### [What is being asked]
After reading the listing below, copy it out exactly.

-- Records for the exercise follows --

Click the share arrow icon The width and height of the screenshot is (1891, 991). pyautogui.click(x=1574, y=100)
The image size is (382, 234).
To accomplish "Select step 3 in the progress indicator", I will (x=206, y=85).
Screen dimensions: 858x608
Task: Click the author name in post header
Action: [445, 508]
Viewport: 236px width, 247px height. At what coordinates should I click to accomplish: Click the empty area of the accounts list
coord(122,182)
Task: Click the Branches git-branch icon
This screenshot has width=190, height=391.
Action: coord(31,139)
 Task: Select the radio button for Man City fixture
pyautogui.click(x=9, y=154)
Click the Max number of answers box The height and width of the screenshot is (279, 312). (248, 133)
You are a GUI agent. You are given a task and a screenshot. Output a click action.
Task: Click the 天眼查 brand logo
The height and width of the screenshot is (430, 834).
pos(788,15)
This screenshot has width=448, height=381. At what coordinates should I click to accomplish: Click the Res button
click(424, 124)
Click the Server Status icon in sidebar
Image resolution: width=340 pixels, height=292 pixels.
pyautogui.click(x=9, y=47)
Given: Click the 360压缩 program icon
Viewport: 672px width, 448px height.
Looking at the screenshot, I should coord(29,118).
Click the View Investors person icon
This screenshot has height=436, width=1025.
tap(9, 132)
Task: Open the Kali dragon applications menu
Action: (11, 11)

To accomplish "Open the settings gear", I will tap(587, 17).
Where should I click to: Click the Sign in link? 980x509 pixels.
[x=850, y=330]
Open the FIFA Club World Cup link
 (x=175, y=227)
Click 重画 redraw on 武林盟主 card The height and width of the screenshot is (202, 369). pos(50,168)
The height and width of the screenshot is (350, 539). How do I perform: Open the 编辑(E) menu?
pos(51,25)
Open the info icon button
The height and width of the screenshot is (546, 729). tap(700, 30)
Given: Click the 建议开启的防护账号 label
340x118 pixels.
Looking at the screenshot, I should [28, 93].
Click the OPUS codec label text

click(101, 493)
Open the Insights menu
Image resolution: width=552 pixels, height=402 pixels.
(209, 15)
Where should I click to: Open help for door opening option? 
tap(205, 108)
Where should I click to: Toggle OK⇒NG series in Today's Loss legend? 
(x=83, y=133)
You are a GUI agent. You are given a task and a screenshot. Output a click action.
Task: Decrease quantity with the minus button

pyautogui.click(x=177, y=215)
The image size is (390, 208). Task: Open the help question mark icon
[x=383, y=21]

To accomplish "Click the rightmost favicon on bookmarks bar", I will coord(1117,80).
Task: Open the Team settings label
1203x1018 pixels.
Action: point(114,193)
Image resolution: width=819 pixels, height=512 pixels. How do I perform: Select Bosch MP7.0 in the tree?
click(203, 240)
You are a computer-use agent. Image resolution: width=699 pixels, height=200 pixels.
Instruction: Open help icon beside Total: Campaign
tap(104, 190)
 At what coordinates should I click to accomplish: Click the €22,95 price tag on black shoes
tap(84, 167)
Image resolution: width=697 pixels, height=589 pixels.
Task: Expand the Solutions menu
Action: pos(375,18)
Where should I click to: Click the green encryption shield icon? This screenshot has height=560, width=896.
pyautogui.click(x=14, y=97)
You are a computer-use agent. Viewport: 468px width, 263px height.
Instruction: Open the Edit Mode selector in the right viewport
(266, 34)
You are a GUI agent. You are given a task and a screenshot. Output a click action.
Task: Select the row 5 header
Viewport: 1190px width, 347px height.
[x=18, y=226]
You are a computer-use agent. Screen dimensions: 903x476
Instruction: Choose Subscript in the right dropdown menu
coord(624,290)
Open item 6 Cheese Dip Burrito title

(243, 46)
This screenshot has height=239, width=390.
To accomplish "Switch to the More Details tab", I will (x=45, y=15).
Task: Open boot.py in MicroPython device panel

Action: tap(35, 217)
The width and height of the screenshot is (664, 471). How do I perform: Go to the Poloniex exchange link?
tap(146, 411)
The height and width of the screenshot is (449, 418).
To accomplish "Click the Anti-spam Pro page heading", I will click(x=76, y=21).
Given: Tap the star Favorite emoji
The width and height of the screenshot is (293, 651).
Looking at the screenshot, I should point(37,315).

-- Records for the exercise concluded --

### [Task output]
Click the share arrow icon The width and height of the screenshot is (1891, 991). pyautogui.click(x=1574, y=100)
The image size is (382, 234).
To accomplish "Select step 3 in the progress indicator", I will (x=206, y=85).
Screen dimensions: 858x608
Task: Click the author name in post header
Action: [445, 508]
Viewport: 236px width, 247px height. At what coordinates should I click to accomplish: Click the empty area of the accounts list
coord(122,182)
Task: Click the Branches git-branch icon
This screenshot has width=190, height=391.
Action: coord(31,139)
 Task: Select the radio button for Man City fixture
pyautogui.click(x=9, y=154)
Click the Max number of answers box The height and width of the screenshot is (279, 312). (248, 133)
You are a GUI agent. You are given a task and a screenshot. Output a click action.
Task: Click the 天眼查 brand logo
The height and width of the screenshot is (430, 834).
pos(788,15)
This screenshot has width=448, height=381. At what coordinates should I click to accomplish: Click the Res button
click(424, 124)
Click the Server Status icon in sidebar
Image resolution: width=340 pixels, height=292 pixels.
pyautogui.click(x=9, y=47)
Given: Click the 360压缩 program icon
Viewport: 672px width, 448px height.
Looking at the screenshot, I should coord(29,118).
Click the View Investors person icon
This screenshot has height=436, width=1025.
tap(9, 132)
Task: Open the Kali dragon applications menu
Action: (11, 11)

To accomplish "Open the settings gear", I will tap(587, 17).
Where should I click to: Click the Sign in link? 980x509 pixels.
[x=850, y=330]
Open the FIFA Club World Cup link
 (x=175, y=227)
Click 重画 redraw on 武林盟主 card The height and width of the screenshot is (202, 369). pos(50,168)
The height and width of the screenshot is (350, 539). How do I perform: Open the 编辑(E) menu?
pos(51,25)
Open the info icon button
The height and width of the screenshot is (546, 729). tap(700, 30)
Given: Click the 建议开启的防护账号 label
340x118 pixels.
Looking at the screenshot, I should [28, 93].
Click the OPUS codec label text

click(101, 493)
Open the Insights menu
Image resolution: width=552 pixels, height=402 pixels.
(209, 15)
Where should I click to: Open help for door opening option? 
tap(205, 108)
Where should I click to: Toggle OK⇒NG series in Today's Loss legend? 
(x=83, y=133)
You are a GUI agent. You are given a task and a screenshot. Output a click action.
Task: Decrease quantity with the minus button

pyautogui.click(x=177, y=215)
The image size is (390, 208). Task: Open the help question mark icon
[x=383, y=21]

To accomplish "Click the rightmost favicon on bookmarks bar", I will coord(1117,80).
Task: Open the Team settings label
1203x1018 pixels.
Action: point(114,193)
Image resolution: width=819 pixels, height=512 pixels. How do I perform: Select Bosch MP7.0 in the tree?
click(203, 240)
You are a computer-use agent. Image resolution: width=699 pixels, height=200 pixels.
Instruction: Open help icon beside Total: Campaign
tap(104, 190)
 At what coordinates should I click to accomplish: Click the €22,95 price tag on black shoes
tap(84, 167)
Image resolution: width=697 pixels, height=589 pixels.
Task: Expand the Solutions menu
Action: pos(375,18)
Where should I click to: Click the green encryption shield icon? This screenshot has height=560, width=896.
pyautogui.click(x=14, y=97)
You are a computer-use agent. Viewport: 468px width, 263px height.
Instruction: Open the Edit Mode selector in the right viewport
(266, 34)
You are a GUI agent. You are given a task and a screenshot. Output a click action.
Task: Select the row 5 header
Viewport: 1190px width, 347px height.
[x=18, y=226]
You are a computer-use agent. Screen dimensions: 903x476
Instruction: Choose Subscript in the right dropdown menu
coord(624,290)
Open item 6 Cheese Dip Burrito title

(243, 46)
This screenshot has height=239, width=390.
To accomplish "Switch to the More Details tab", I will (x=45, y=15).
Task: Open boot.py in MicroPython device panel

Action: tap(35, 217)
The width and height of the screenshot is (664, 471). How do I perform: Go to the Poloniex exchange link?
tap(146, 411)
The height and width of the screenshot is (449, 418).
To accomplish "Click the Anti-spam Pro page heading", I will click(x=76, y=21).
Given: Tap the star Favorite emoji
The width and height of the screenshot is (293, 651).
Looking at the screenshot, I should point(37,315).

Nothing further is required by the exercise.